Different reactivities of enzyme-linked immunosorbent assays for hepatocyte growth factor

Background Hepatocyte growth factor (HGF) plays diverse roles in organ development, tissue regeneration, and tumor progression. Measurement of HGF concentrations in blood and tissues using enzyme-linked immunosorbent assay (ELISA) is a simple and easy way to understand the significance of HGF in tissue regeneration, pathophysiology, and diagnosis. Methods We evaluated 3 ELISA kits from different sources, referred to herein as kits A, B, and C for convenience. Results We found that the concentrations of human HGF determined using ELISA vary significantly depending on the source of the ELISA kit. Kits A and B detected both single-chain pro-HGF and 2-chain mature HGF, but kit C detected only 2-chain HGF. A difference in reactivity was also detected during analysis of plasma samples.
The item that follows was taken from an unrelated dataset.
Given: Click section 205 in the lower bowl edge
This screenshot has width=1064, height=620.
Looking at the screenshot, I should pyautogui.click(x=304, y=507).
When rat plasma collected 4 h after subcutaneous administration of human HGF was analyzed, the HGF concentration determined using kit B was remarkably higher than those obtained using kits A and C. Results of a biological assay and Western blot analysis indicated that kit B detects even degraded HGF, by which the HGF concentrations determined using kit B were significantly overestimated. Conclusions This information serves as a guide for the selection of ELISA kits for human HGF.